Entries on locating words and elements:
════

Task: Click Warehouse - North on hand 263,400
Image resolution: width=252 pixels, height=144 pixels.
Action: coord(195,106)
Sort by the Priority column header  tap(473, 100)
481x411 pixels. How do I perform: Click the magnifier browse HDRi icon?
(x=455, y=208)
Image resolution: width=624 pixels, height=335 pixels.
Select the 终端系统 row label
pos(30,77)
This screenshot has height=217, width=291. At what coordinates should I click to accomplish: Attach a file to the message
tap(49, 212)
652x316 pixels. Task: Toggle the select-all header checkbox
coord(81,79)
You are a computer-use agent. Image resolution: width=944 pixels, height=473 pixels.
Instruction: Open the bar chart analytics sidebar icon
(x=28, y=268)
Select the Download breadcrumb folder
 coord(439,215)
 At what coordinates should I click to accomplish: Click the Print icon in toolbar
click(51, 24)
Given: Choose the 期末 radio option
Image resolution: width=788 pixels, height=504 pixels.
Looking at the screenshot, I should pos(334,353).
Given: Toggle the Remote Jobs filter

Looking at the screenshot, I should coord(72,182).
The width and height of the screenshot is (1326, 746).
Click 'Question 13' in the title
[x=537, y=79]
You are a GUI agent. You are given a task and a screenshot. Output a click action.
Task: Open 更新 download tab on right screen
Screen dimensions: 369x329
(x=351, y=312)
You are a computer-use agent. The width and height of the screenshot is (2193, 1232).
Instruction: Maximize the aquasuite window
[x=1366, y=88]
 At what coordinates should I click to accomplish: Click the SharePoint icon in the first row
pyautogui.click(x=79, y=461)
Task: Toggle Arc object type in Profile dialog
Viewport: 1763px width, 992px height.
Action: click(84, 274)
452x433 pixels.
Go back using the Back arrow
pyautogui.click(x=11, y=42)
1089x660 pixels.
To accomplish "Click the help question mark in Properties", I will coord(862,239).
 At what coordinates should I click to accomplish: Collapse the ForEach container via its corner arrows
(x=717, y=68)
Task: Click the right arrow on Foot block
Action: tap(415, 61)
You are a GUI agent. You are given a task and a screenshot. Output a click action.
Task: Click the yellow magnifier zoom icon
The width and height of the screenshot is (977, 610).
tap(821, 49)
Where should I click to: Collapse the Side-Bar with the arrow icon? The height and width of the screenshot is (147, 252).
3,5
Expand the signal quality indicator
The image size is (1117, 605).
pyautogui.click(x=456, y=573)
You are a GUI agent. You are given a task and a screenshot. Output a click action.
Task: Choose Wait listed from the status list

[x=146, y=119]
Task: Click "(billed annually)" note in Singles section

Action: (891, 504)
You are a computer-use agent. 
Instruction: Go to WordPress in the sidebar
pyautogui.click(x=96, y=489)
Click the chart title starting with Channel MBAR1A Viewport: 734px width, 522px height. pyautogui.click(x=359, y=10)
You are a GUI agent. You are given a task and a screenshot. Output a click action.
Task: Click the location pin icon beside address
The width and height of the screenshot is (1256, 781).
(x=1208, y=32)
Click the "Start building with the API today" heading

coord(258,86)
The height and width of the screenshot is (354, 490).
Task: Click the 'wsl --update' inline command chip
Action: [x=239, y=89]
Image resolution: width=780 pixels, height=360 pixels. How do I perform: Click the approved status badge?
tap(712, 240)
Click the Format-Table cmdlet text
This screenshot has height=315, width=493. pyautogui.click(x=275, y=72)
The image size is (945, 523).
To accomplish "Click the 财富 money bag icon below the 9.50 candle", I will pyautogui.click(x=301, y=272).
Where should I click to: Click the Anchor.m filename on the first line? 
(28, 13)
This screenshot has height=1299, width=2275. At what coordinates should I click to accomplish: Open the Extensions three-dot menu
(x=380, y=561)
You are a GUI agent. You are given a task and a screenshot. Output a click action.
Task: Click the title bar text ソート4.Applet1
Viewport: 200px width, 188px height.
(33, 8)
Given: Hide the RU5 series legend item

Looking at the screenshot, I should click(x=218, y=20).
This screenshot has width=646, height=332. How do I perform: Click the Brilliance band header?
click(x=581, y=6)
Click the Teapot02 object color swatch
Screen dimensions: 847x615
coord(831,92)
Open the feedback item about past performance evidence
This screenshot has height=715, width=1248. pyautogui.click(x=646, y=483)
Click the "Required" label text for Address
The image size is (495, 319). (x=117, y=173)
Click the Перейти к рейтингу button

════

- Directions
Please collect every line of the records that contains the string "Instruction", matching uppercase and lowercase letters exactly.

- Answer below
Instruction: Open the bar chart analytics sidebar icon
Instruction: Maximize the aquasuite window
Instruction: Go to WordPress in the sidebar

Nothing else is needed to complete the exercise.